Modular Program Design - Combining Monad Transformers in Monad Agnostic functions

落爺英雄遲暮 提交于 2019-12-29 14:54:26

问题


I am trying to come up with a modular program design and I, once again, kindly request your help.

As a follow-up to these following posts Monad Transformers vs passing Parameters and Large Scale Design in Haskell, I am trying to build two independent modules that use Monad Transformers but expose Monad-agnostic functions, then combine a Monad-agnostic function from each of these modules into a new Monad-agnostic function.

I have been unable to run the combining function e.g. how do I call mainProgram using runReaderT in the example below ?.

The subsidiary question is: is there a better way to achieve the same modular design goal ?


The example has two mock modules (but compiles), one that performs logging and one that reads an user input and manipulates it. The combining function reads the user input, logs it and prints it.

{-# LANGUAGE FlexibleContexts #-}

module Stackoverflow2 where

import Control.Monad.Reader

----
---- From Log Module - Writes the passed message in the log
---- 

data LogConfig = LC { logFile :: FilePath }

doLog :: (MonadIO m, MonadReader LogConfig m) => String -> m ()
doLog _ = undefined


----
---- From UserProcessing Module - Reads the user Input and changes it to the configured case
----

data  MessageCase = LowerCase | UpperCase deriving (Show, Read)

getUserInput :: (MonadReader MessageCase m, MonadIO m) => m String
getUserInput = undefined

----
---- Main program that combines the two
----                  

mainProgram :: (MonadReader MessageCase m, MonadReader LogConfig m, MonadIO m) => m ()
mainProgram = do input <- getUserInput
                 doLog input
                 liftIO $ putStrLn $ "Entry logged: " ++ input

回答1:


Your mainProgram signature is problematic, because the MonadReader typeclass contains the functional dependency MonadReader r m | m -> r. This essentially means that a single concrete type cannot have a MonadReader instance for multiple different types. So when you say that the type m has both instances MonadReader MessageCase and MonadReader LogConfig it goes against the dependency declaration.

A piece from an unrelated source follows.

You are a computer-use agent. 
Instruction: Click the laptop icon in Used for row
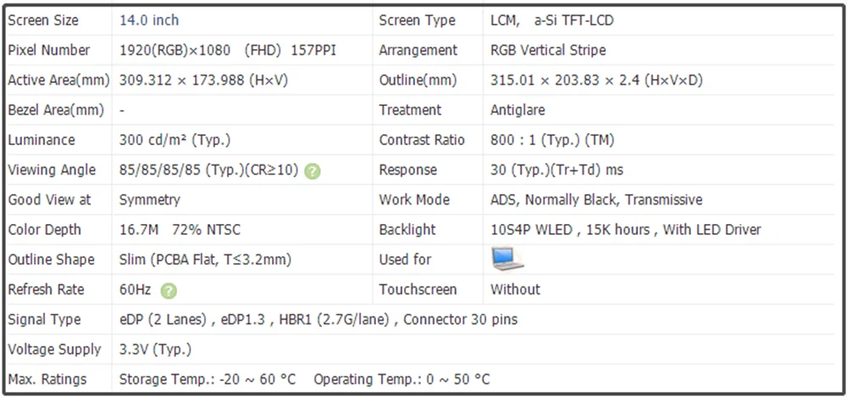[507, 259]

The easiest solution is to change mainProgram to have a non-generic type:

mainProgram :: ReaderT MessageCase (ReaderT LogConfig IO) ()
mainProgram = do input <- getUserInput
                 lift $ doLog input
                 liftIO $ putStrLn $ "Entry logged: " ++ input

This also requires the explicit lift for doLog.

Now you can run the mainProgram by running each ReaderT separately, like this:

main :: IO ()
main = do
    let messageCase = undefined :: MessageCase
        logConfig   = undefined :: LogConfig
    runReaderT (runReaderT mainProgram messageCase) logConfig

If you want to have a generic function that uses two different MonadReader instances, you need to make it explicit in the signature that one reader is a monad transformer on top of the other reader.

mainProgram :: (MonadTrans mt, MonadReader MessageCase (mt m), MonadReader LogConfig m, MonadIO (mt m), MonadIO m) => mt m ()
mainProgram = do input <- getUserInput
                 lift $ doLog input
                 liftIO $ putStrLn $ "Entry logged: " ++ input

However, this has the unfortunate effect that the function is no longer fully generic, because the order in which the two readers appear in the monad stack is locked. Maybe there is a cleaner way to achieve this, but I wasn't able to figure one out from the top of my head without sacrificing (even more) genericity.




回答2:


There is a way to write a fully modular version of the program. The way you need to approach the problem is to bundle up your reader configuration into one data structure, and then define type classes that describe the partial interface that specific functions need towards that data structure. For example:

class LogConfiguration c where
  logFile :: c -> FilePath

doLog :: (MonadIO m, LogConfiguration c, MonadReader c m) => String -> m ()
doLog = do
  file <- asks logFile
  -- ...

class MessageCaseConfiguration c where
  isLowerCase :: c -> Bool

getUserInput :: (MonadIO m, MessageCaseConfiguration c, MonadReader c m) => m String
getUserInput = do
  lc <- asks isLowerCase
  -- ...

data LogConfig = LC { logConfigFile :: FilePath }
data MessageCase = LowerCase | UpperCase

data Configuration = Configuration { logging :: LogConfig, casing :: MessageCase }

instance LogConfiguration Configuration where
  logFile = logConfigFile . logging

instance MessageCaseConfiguration Configuration where
  isLowerCase c = case casing c of
    LowerCase -> True
    UpperCase -> False

mainProgram :: (MonadIO m, MessageCaseConfiguration c, LogConfiguration c, MonadReader c m) => m ()
mainProgram = do
  input <- getUserInput
  doLog input
  liftIO . putStrLn $ "Entry logged: " ++ input

Now you can call mainProgram with a Configuration in a ReaderT monad and it'll work as you would expect.